Hopefully the return of Bubba will help get you back into a more "regular" routine. And, because I have been there myself, I always feel compelled to say that if it doesn't go away, don't be afraid to visit your doc for assistance.
Have fun on your date night! I can relate to much of this post, even though I don't have a kid and my husband isn't out of town. Hang in there!
Sometimes it helps to do some navel-gazing- just getting it out in some tangible way can be a relief. Anyway, been there, done that. Obviously, farmer-husband doesn't go out of town but during spring and fall it feels like being a single parent- except I still do his laundry and make lunches for him. Gone before we get up, home after we are in bed, and if there's some kind of problem - well, it's my problem. (aside from dire emergencies) Add to that a bunch of running around and I'd end up in a real funk, too, especially when I had three little kids. Eating and sleeping better will help. And knitting dishcloths can't hurt! And I'm sure a date with Bubba and Spidy will help. Hang in there!
Oh lla, I'm sending lots of big hugs your way!!! I've missed you ;-)
I've been there, and it sucks. Six weeks of therapy and I was back to "normal," but I know I could easily slide back into it. I hope you get pampered on Mother's Day--maybe that will help.

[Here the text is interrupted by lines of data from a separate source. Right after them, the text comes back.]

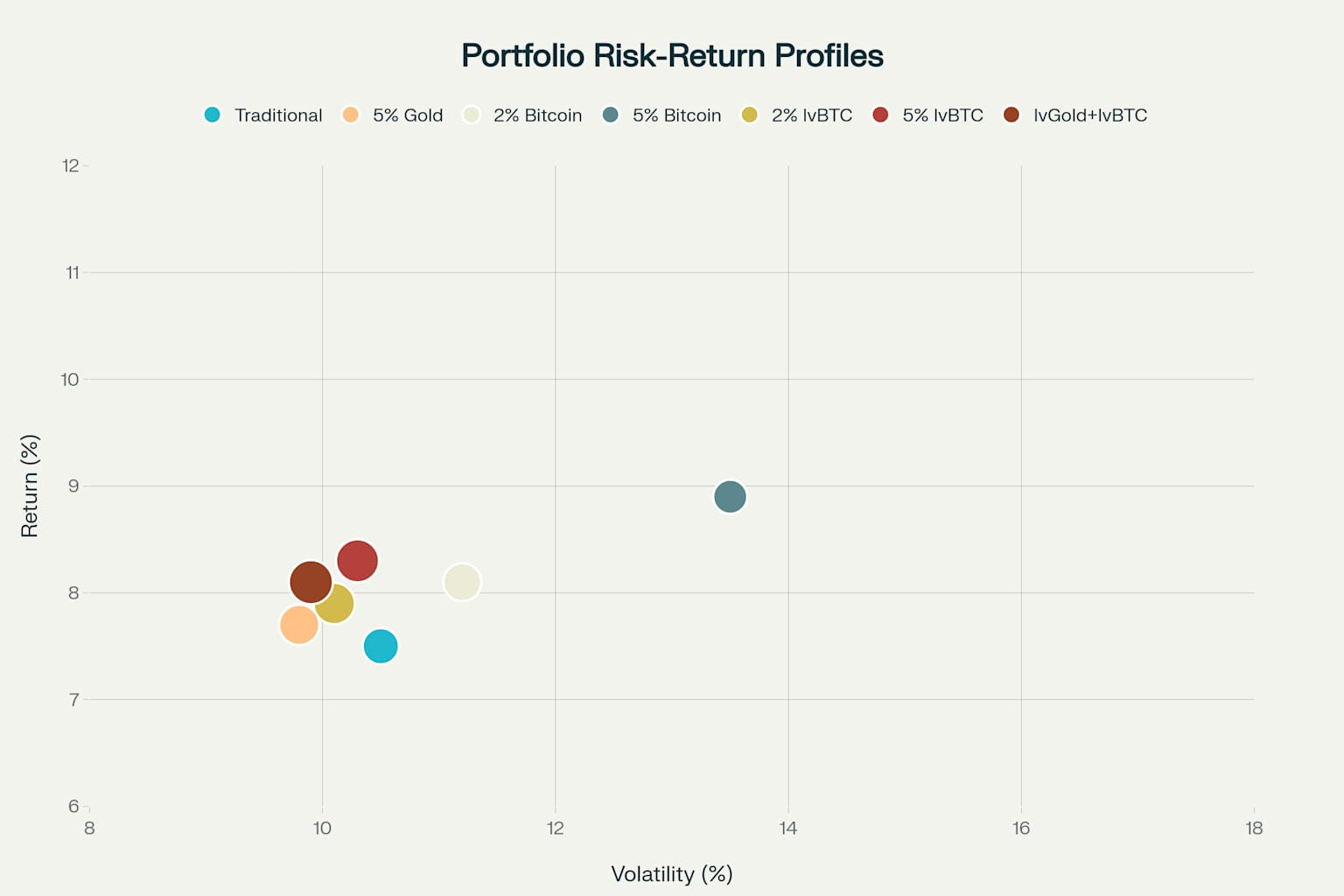Click the Volatility (%) axis title
This screenshot has height=896, width=1344.
tap(671, 873)
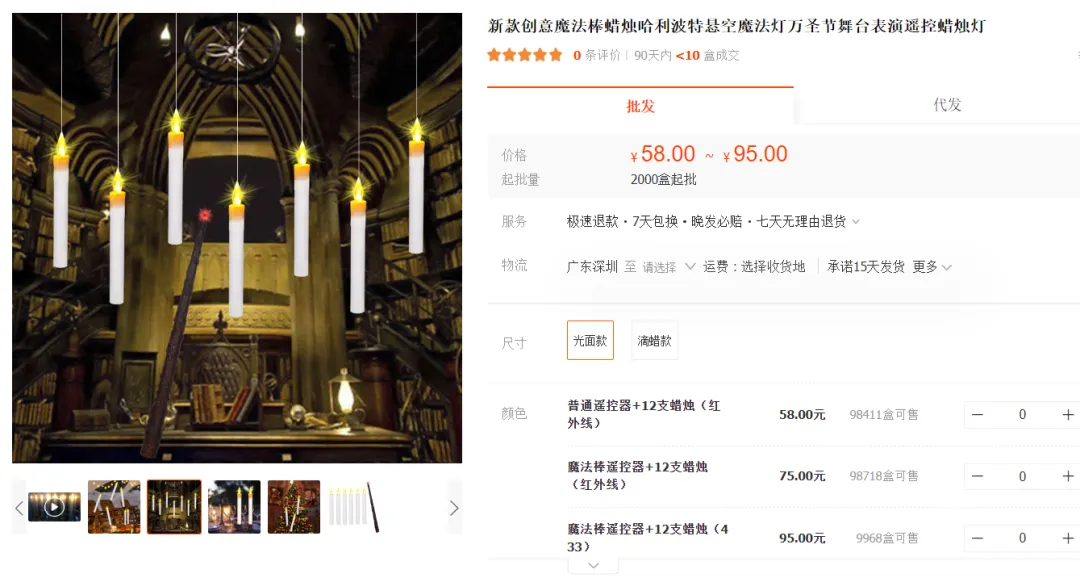The image size is (1080, 578).
Task: Decrease quantity for 95.00元 option
Action: 977,538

You should never minimize your feelings/the doldrums/ennui (love that word) just because other people in the world have 'bigger problems' than you. Your feelings are your feelings. I don't mean to sound all "psychotherapist-y" on you (since I have no background in it!! lol). But don't minimize how you're feeling. It'd be one thing if you were the type of person who was like this all the time...but I get sense that you're not like this all the time, and that you're not one dramatize things...so feel what you're feeling...work on what you can work on...but most of all, know that you're not the only out there who is going or has gone through periods like this. Take comfort in that.

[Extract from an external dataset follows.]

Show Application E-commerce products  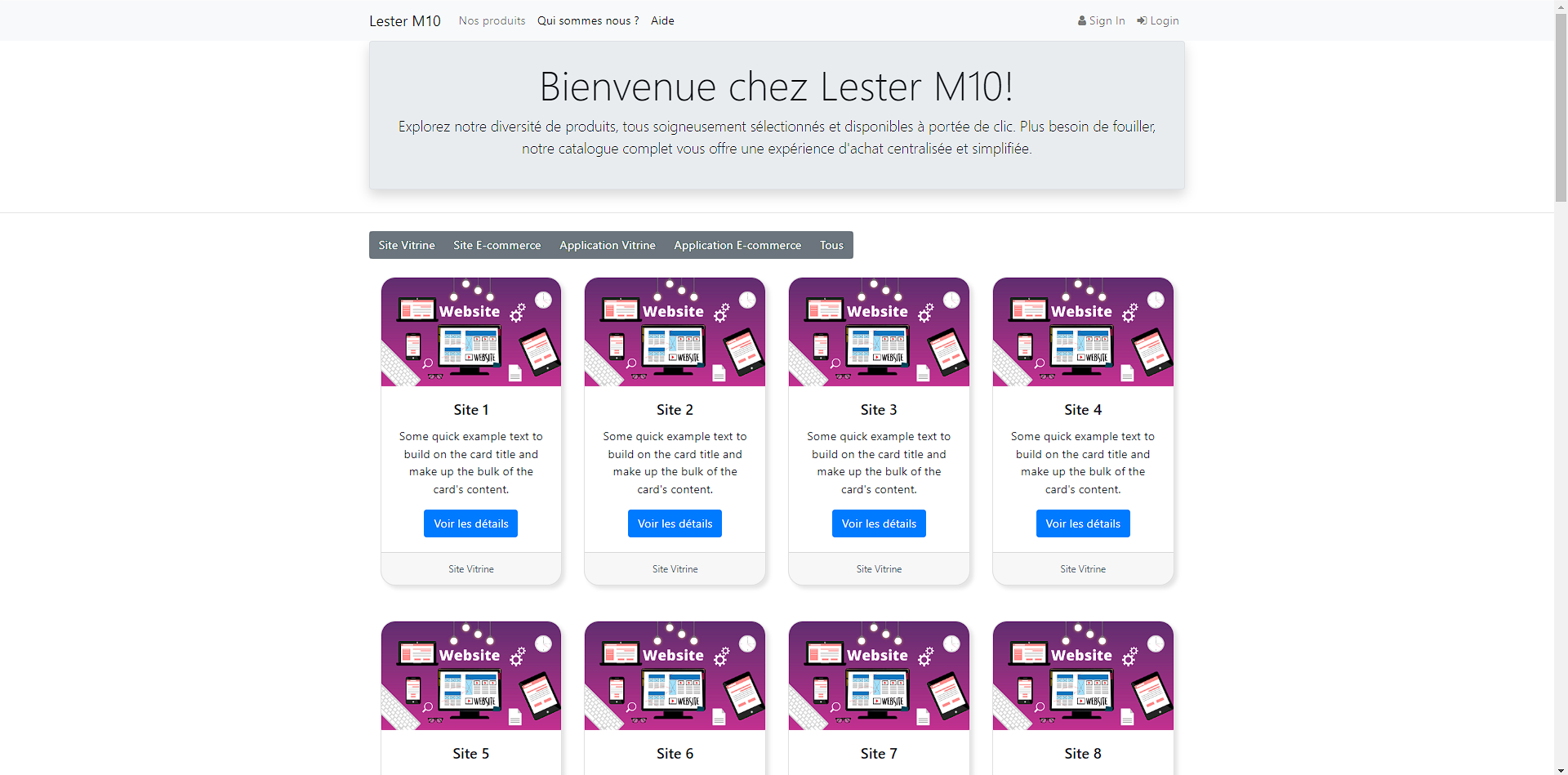click(x=737, y=245)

I'm glad your honey is back. I hope you have a wonderful date together.
XOXO
I hope your date was wonderful! It sucks to be down, but it sounds like things are going to start looking up a bit for you. Being apart really is hard isn't it! Glad Bubba is back for you.
yay! reclaim yer man!
not so yay burning yourself. If it's any consolation i burn myself witht heiron all the damn time. With making the pouches i do a lot of pressing and sometimes i JUST PUT the iron on my hand...DOH! Then i blister and pop..so gross.

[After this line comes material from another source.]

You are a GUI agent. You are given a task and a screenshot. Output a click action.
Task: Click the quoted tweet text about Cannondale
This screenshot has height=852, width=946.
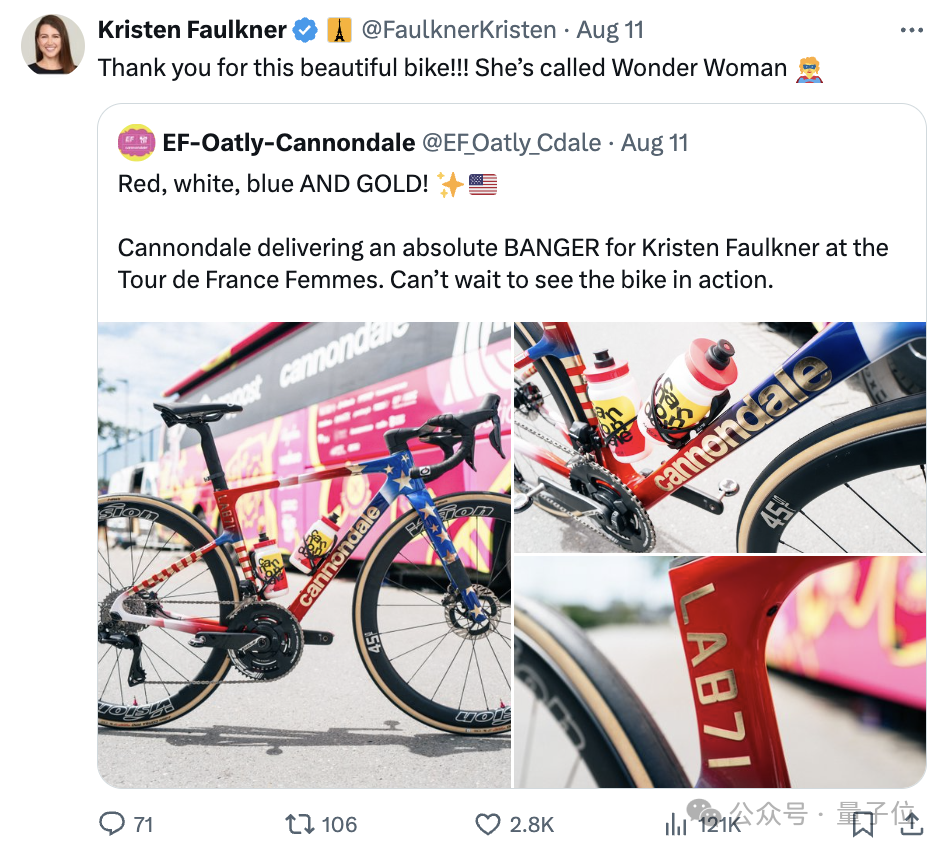tap(503, 263)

this latest episode would be me ramming a sewig pin thru my entire fingertip saturday. It bled in 2 places where it went in and came out and there was .5 inch of space betweent he two...ewww. And don't let me near the rotary cutter, last july i sliced my fingertip off..literally my fingertip was slanty for a month. not cool.
i feel yer pain.
i hope you can cheer up...no more debbie downer!